WORK REQUIRED: Give back every entry precisely as written, without any of the images.

[Saved entries]
────────
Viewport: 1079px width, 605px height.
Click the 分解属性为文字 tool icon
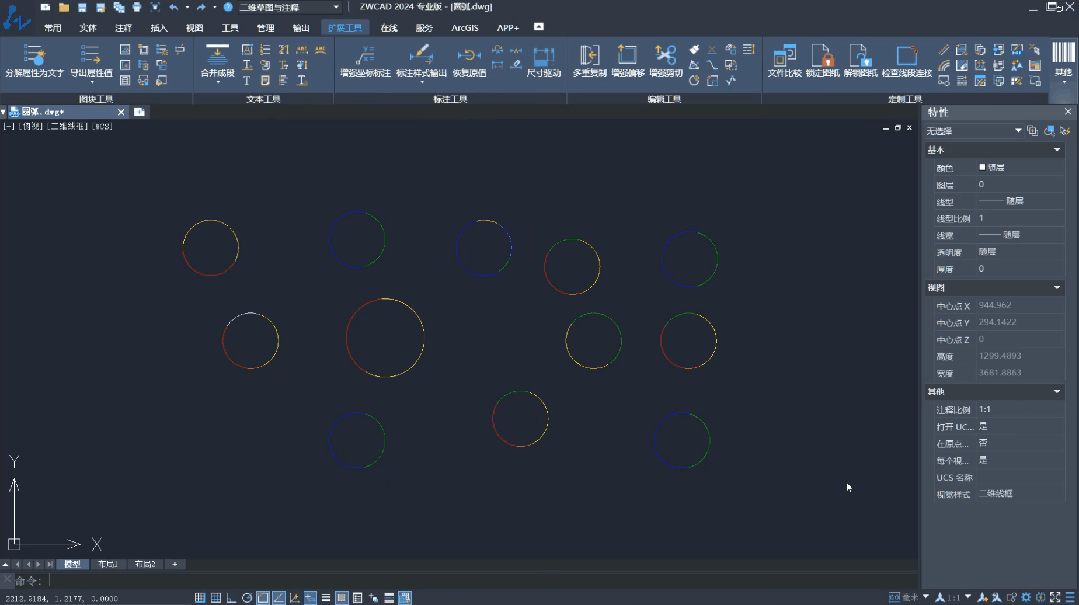tap(34, 55)
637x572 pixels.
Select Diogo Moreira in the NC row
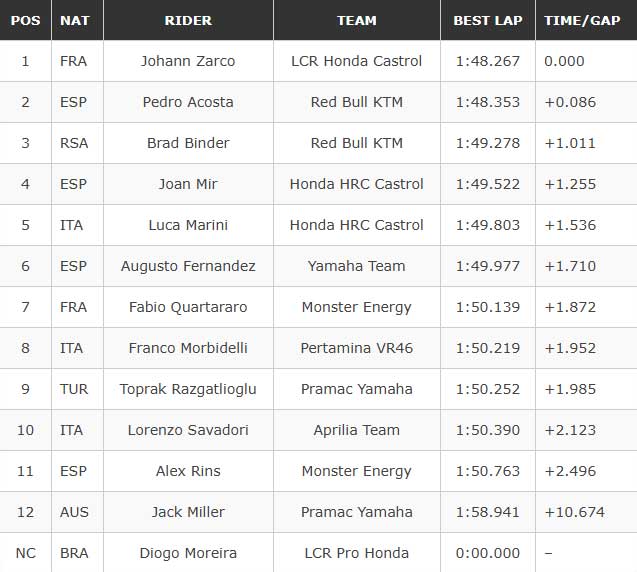(x=188, y=553)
────────
ANSWER FOR THE TASK:
Viewport: 1079px width, 605px height.
Click the 分解属性为文字 tool icon
tap(34, 55)
637x572 pixels.
Select Diogo Moreira in the NC row
(x=188, y=553)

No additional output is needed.